USING THE INFORMATION –
• 1. Output, word for word, the part of the Vancouver real estate article that opens with the words containing "Dan Scarrow, vice-president" and closes with "a Shanghai office.".
• 2. In the Vancouver real estate article, what position does Dan Scarrow hold at Macdonald Realty Ltd.?
• 3. Resume the Vancouver real estate article, starting right after its final sentence.

PAGE TEXT –
Sales of high-end properties are on the upswing in the Vancouver region, spurring one of British Columbia’s leading real estate firms to search for wealthy buyers by setting up shop in China.
Dan Scarrow, vice-president of corporate strategy at Macdonald Realty Ltd., said he has heard enough anecdotal evidence of well-heeled home buyers with roots in China to make it worthwhile to invest in a Shanghai office.
In February, Mr. Scarrow will start the first of two three-month assignments in 2014 in Shanghai. After his fact-finding mission, he plans to hire Mandarin-speaking staff in China to keep the overseas branch office going.
While real estate experts have estimated the proportion of foreign buyers in the Vancouver region’s housing market at only 1 to 3 per cent, Mr. Scarrow said if the statistics were to include recent immigrants with origins in China, the influence of rich Chinese buyers would be greater, especially on single-family detached homes in pockets of Vancouver’s West Side.

DATA PROVIDED –
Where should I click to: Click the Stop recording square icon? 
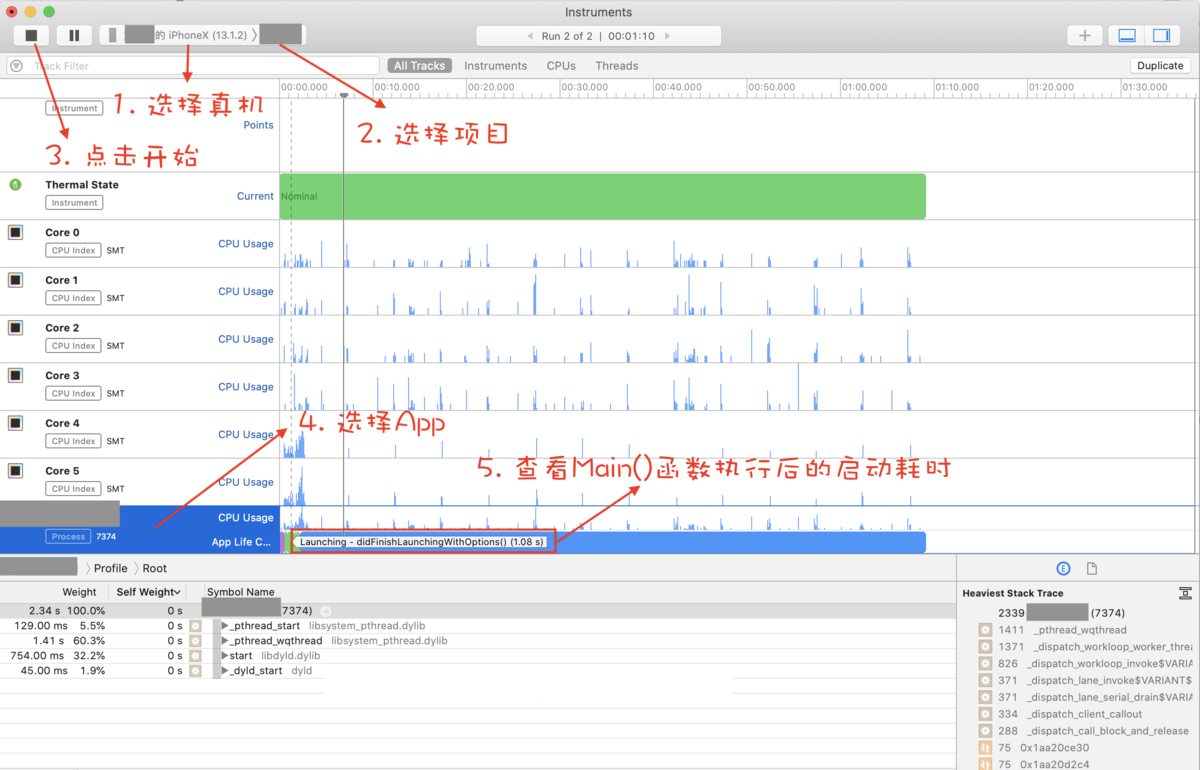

ANSWER SECTION –
• 1.
Dan Scarrow, vice-president of corporate strategy at Macdonald Realty Ltd., said he has heard enough anecdotal evidence of well-heeled home buyers with roots in China to make it worthwhile to invest in a Shanghai office.

• 2. Vice-president of corporate strategy.

• 3.
Most high-end transactions occur on Vancouver’s West Side and the Municipality of West Vancouver. In the luxury market, there were 644 properties that sold for $3-million or higher in the Vancouver area last year, up 47 per cent from 439 homes that traded hands in 2012, according to data compiled by Macdonald Realty. Of homes that sold last year, there were 148 that fetched at least $5-million, compared with 107 sales in that category in 2012.
Mr. Scarrow said it is hard to determine how many of those elite sales went to recent immigrants from China, noting that the ripple effect due to an influx of new money can easily be exaggerated. Still, he believes the proportion was significantly higher than 3 per cent last year.
“There isn’t this wave of offshore investors with no ties to Canada who are coming in to buy, but the genesis of their wealth is from mainland China,” said Mr. Scarrow, a Canadian who speaks Mandarin fluently. “Most of these people land in Canada first as investor-class immigrants.”
He dismisses tales circulating of wealthy offshore buyers snapping up Vancouver properties sight unseen as false, emphasizing that he will instead seek to nurture a market in which China-Canada family ties are crucial.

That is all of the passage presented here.